Anyone who knows me know that my kids and their holistic development has been at the center of my life for most of my adult life. I have no regrets about my decision to invest in them. My intentional investment in them enhanced my life in ways I never imagined and produced two amazingly creative, independent, courageous, resilient, global thinking young people. Their successes, unique gifts, and interests guided my advice and parenting choices while my parenting discussions were motivated by my desire to promote within them the belief that they could achieve their goals and dreams. I wanted them to believe that they could succeed and overcome even if they were the first person to make the choice to attempt the things or accomplish the things in their dreams. I worked hard to find stories and models of people doing amazing things even if the actors were imaginary characters. I knew that a thoughtful visionary did not exist without imagination. I wanted my children to be visionaries with the strength and courage to stretch their minds beyond their current status. Overcoming mediocrity and external limitations required them to be grounded and well-rounded. Establishing stable foundations for them meant infusing positive energy and positive messaging into their lives. I needed them to see people like them being great despite the odds.
Cinema provided two opportunities for me to meld entertainment, education, and edification with parenting moments with my children. Years ago my daughter and I saw “Princess and the Frog” together. Princess Tiana became the first African American fairytale princess. We were excited to go to the theatre to see how a common childhood tale would be told from the perspective of a community comprised of people who lived and grooved in a world that looked more like the one we called home. Even as my daughter aged, I found ways to introduce reminders of Tiana into her world with items bearing Tiana’s image. I gave my daughter a number of Tiana-themed items: an ice pack for her snack bag, a coloring book, a cookbook, and a bowl and cup set. Tiana was a young girl who overcame challenging people and challenging circumstances and I connected my daughter to her image as often as possible.
About a month ago, I recognized that the cinema would soon offer a similar teaching experience for my son and me. I bought two tickets for “Black Panther” online from a theater that allowed me to select our seats in advance. Attention to details was everything in preparation for the anticipated release. I forwarded the electronic tickets to my boy to confirm our date to Wakanda. We counted down the days and minutes much like I did with my daughter many years prior. We selected movie attire that met our Wakanda certified standard. We arrived at the theatre early enough to get snacks and settle into our oversized, comfy theatre loungers minutes before the lights dimmed.
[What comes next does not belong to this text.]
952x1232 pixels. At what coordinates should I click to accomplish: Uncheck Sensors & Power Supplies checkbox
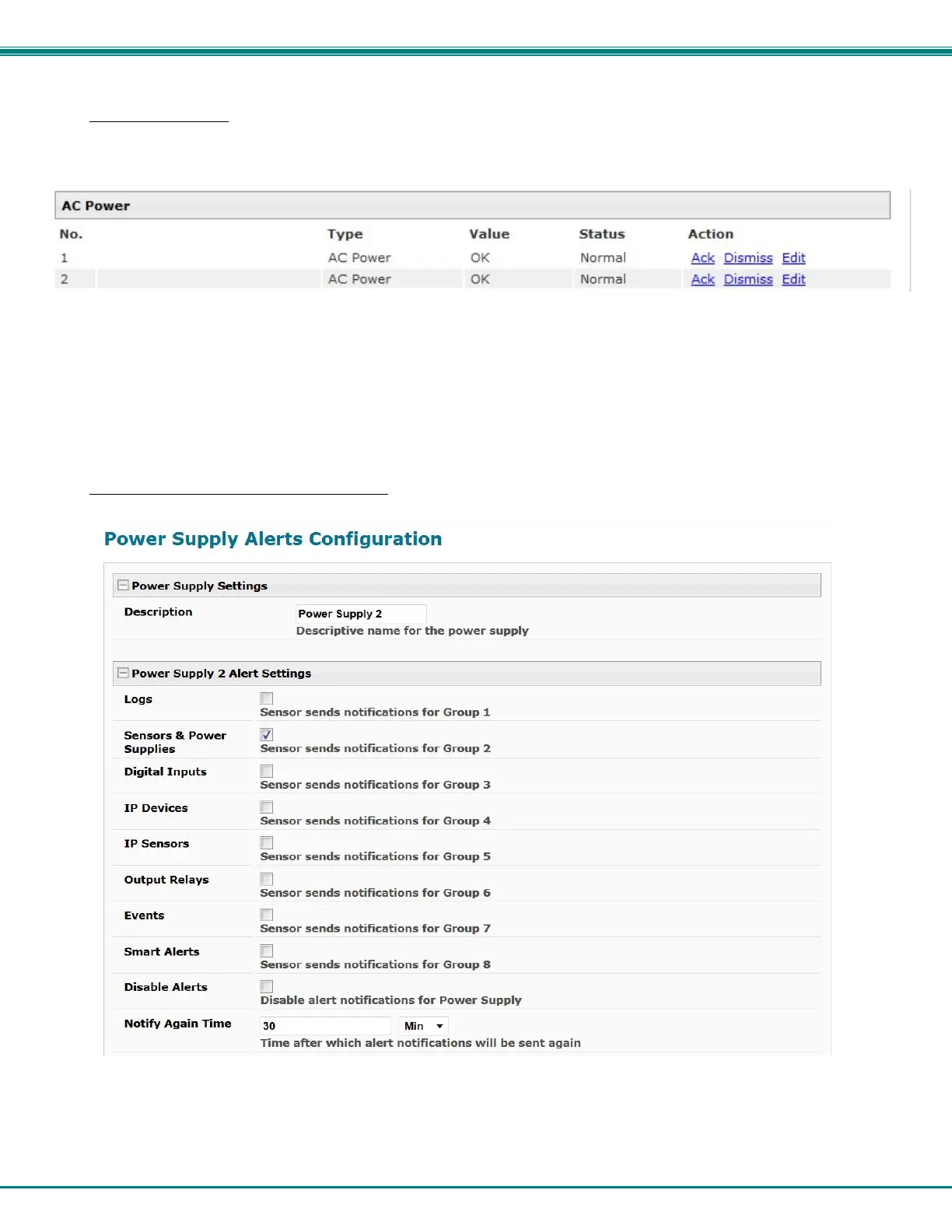click(x=267, y=735)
Like Tiana, Prince T’Challa inspired us to meet challenges of loss and leadership with intelligence, historical perspective, and collaborative alliances.
These animated royals lived in colorful, vibrant communities. They taught us to align with folks capable of hearing our voiced and sharing our visions. The young royals recognized the challenges they faced individually and as a community. Tiana and T’Challa acknowledged their positions, purpose, priorities, and predators. Both of them with the counsel of trusted advisors investigated the internal and external influences in their lives with a counsel of trusted advisors. They let the partners nurture them while they fed their own visions for leading their communities to greatness.
My daughter was my princess before Tiana was a thought. My son was my prince before Marvel ever introduced T’Challa. As their mother, I had a queenly duty to raise my little royals to be ready to stand in kingdoms riddled with unforeseen villains and unimagined change. Good villagers should see the value in using cinema and any other vehicle to instill the spirit of overcoming challenges through hard work, strategic planning, meaningful relationships, and humility.